The story that has already been told about the American shopping mall is one of great commercial success up until the advent of the internet, when the whole industry crashed and burned. As online shopping rose, so goes the usual narrative, the fortunes of places of public commerce fell precipitously. But, as it turns out, it's more complicated than just the idea that more people are shopping from home.
As the New York Times examined in depth in 'The Economics (and Nostalgia) of Dead Malls,' while online commerce sites like Amazon may have taken a bite out of the retail industry, a great many other factors are involved. A major one is the growth of income inequality in the United States.

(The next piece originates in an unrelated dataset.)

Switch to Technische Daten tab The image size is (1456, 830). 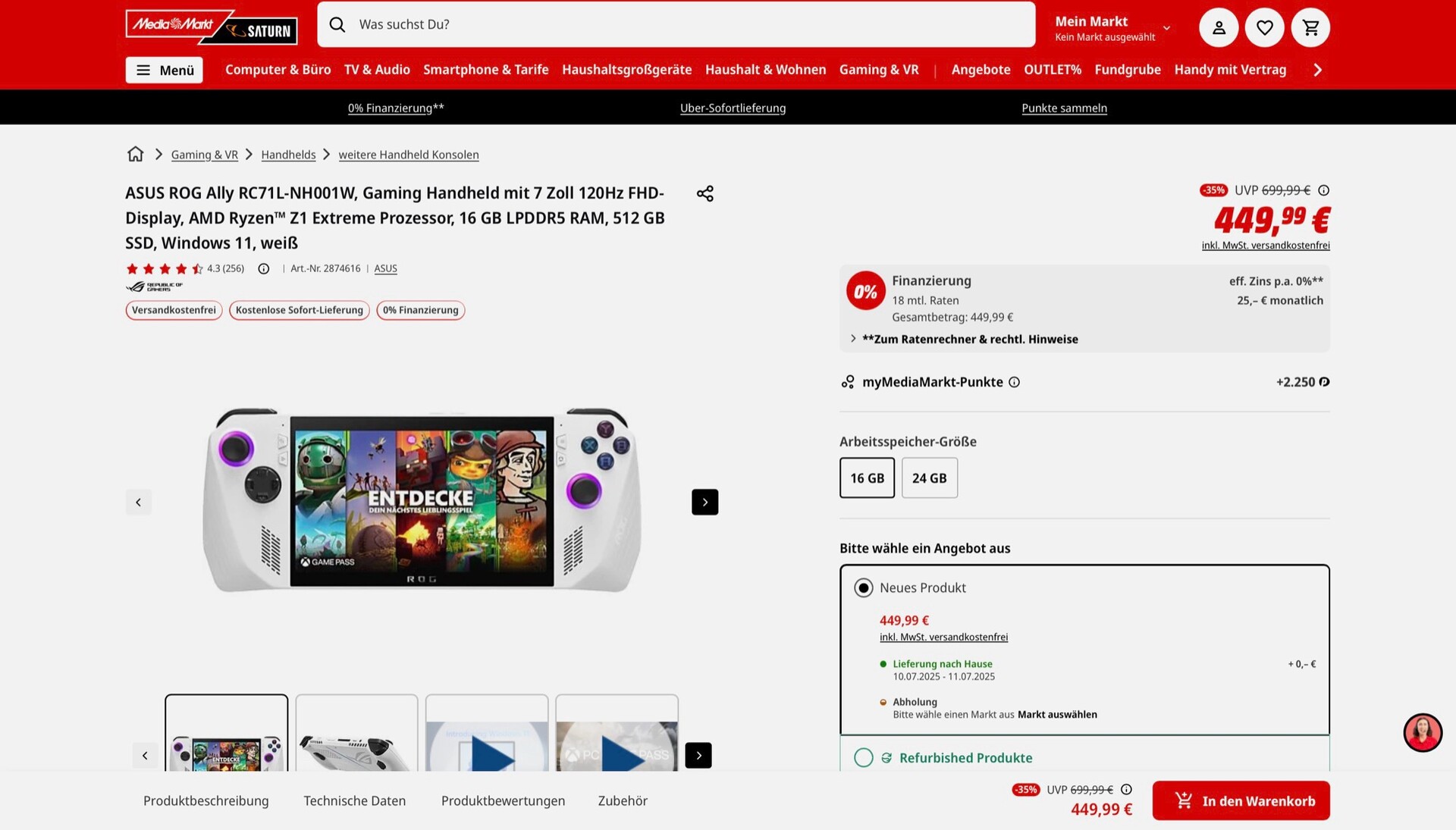tap(354, 801)
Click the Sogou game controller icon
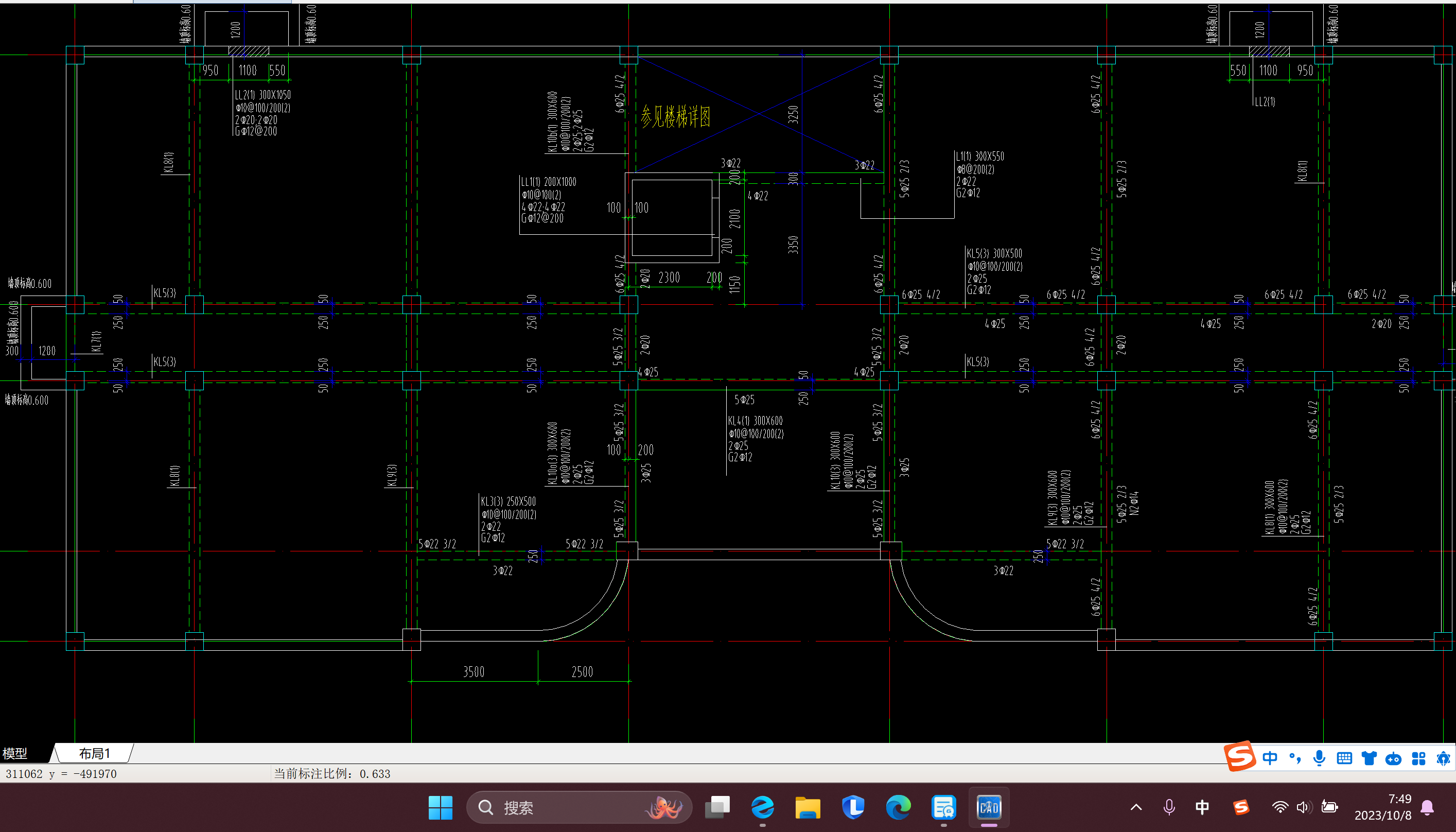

This is why luxury shopping malls are still doing well while malls designed for middle- and low-income areas are failing with high vacancy rates.
Those malls not built around higher-end markets also would typically have anchor stores like Macy's and J.C. Penny's. But why go to the mall for those stores when those of us not in the higher income brackets could just go to Target or Wal-Mart, which are entire shopping malls unto themselves?
Again, online shopping is a factor in the changing landscape of American commerce, but e-commerce is still less than 10 percent of all retail sales. Another factor in the crash of the mall that, part and parcel of the American home construction boom, was a concomitant boom in the construction of retail spaces, many of which had no chance of survival in the long term. Some malls never needed to be built, and their deaths are just part of a long and painful market correction.
In fact, according to the same New York Times article, more than 80 percent of mall in the United States are healthy. Not that a 20 percent shakeup in any industry is a good thing, but it provides room for necessary change.
We are becoming a world where places of public commerce are, if not a thing of the past, then certainly unrecognizable compared to what they once were. The world keeps on changing. And I have to wonder what will be the next cultural cornerstone to be transformed will be. My guess is driving. Pretty soon that daily chore will be another thing left to our nostalgia, living on in a form much different than it ever was before.